Regarding the clinical findings of stress fractures, it is correct that atypical presentations are frequent. For our study we wanted to choose the most common symptom as the inclusion criterion. Even if other findings like swelling and signs of inflammation may be seen, the most frequent symptom at onset is clearly pain . In the mentioned case reports, pain was also the leading symptom [1, 3].

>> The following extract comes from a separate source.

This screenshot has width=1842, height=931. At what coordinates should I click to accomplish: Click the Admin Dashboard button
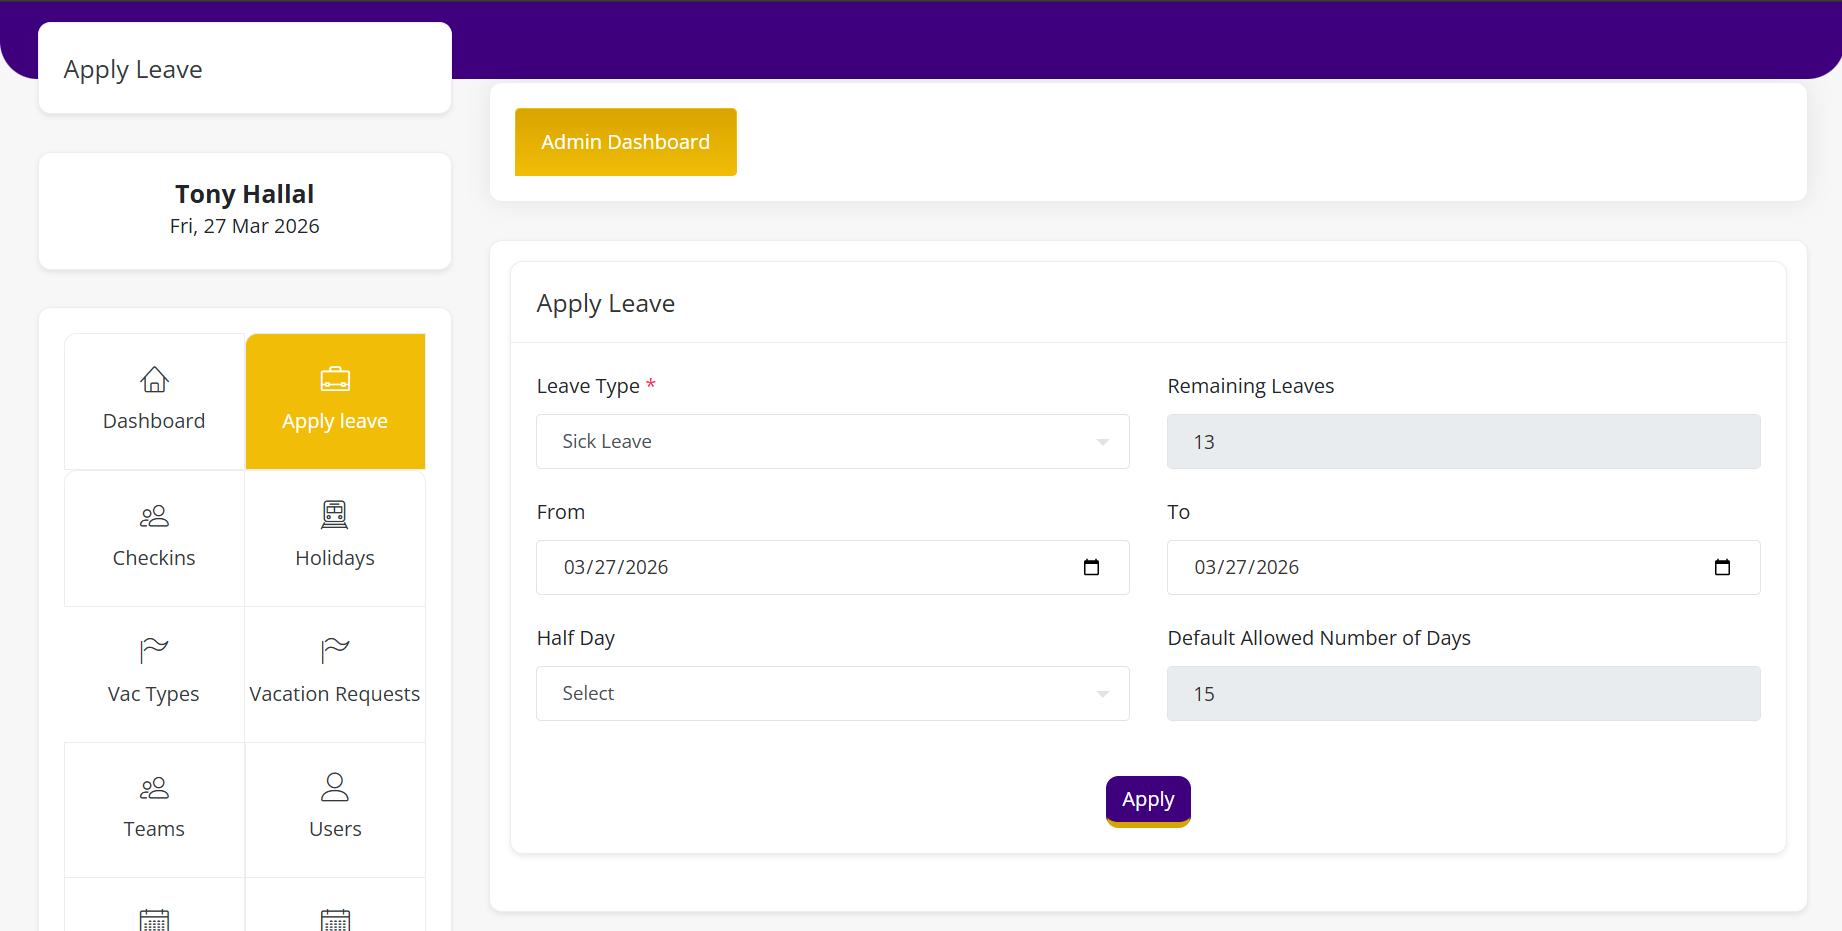tap(625, 142)
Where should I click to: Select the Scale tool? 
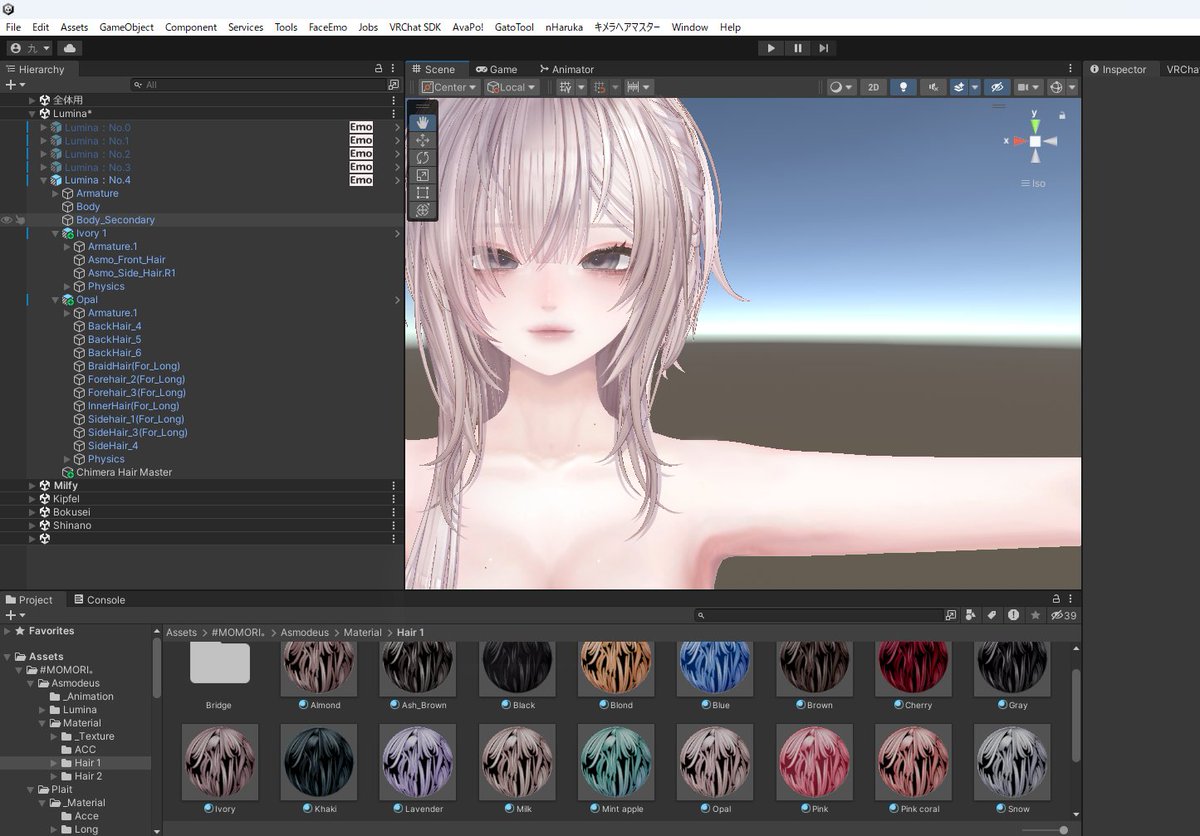click(x=422, y=175)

Regarding our findings, it must be taken into account that we evaluated unusual cases of stress fractures in which the diagnosis could not be made after performing X-rays and magnetic resonance imaging (MRI). On the MRI scans, unspecific signal enhancements without fracture lines, also suspicious for tumour-like lesions, were present. According to the classification of Fredericson et al. , these findings would correspond to grade 2 and grade 3 stress fractures. Since in these cases the differentiation from neoplastic lesions also could not be made on clinical grounds, further examinations were needed. Computed tomography (CT) scans turned out to be most helpful in these cases to identify the stress fracture.
The orientation of the fracture lines perpendicular to the cortex and the major weight-bearing trabeculae is a helpful sign in many cases, but not always reliable as is demonstrated in Fig. 3b of our paper.
This reply to the letter to the editor refers to the article doi:10.1007/s00264-008-635-7.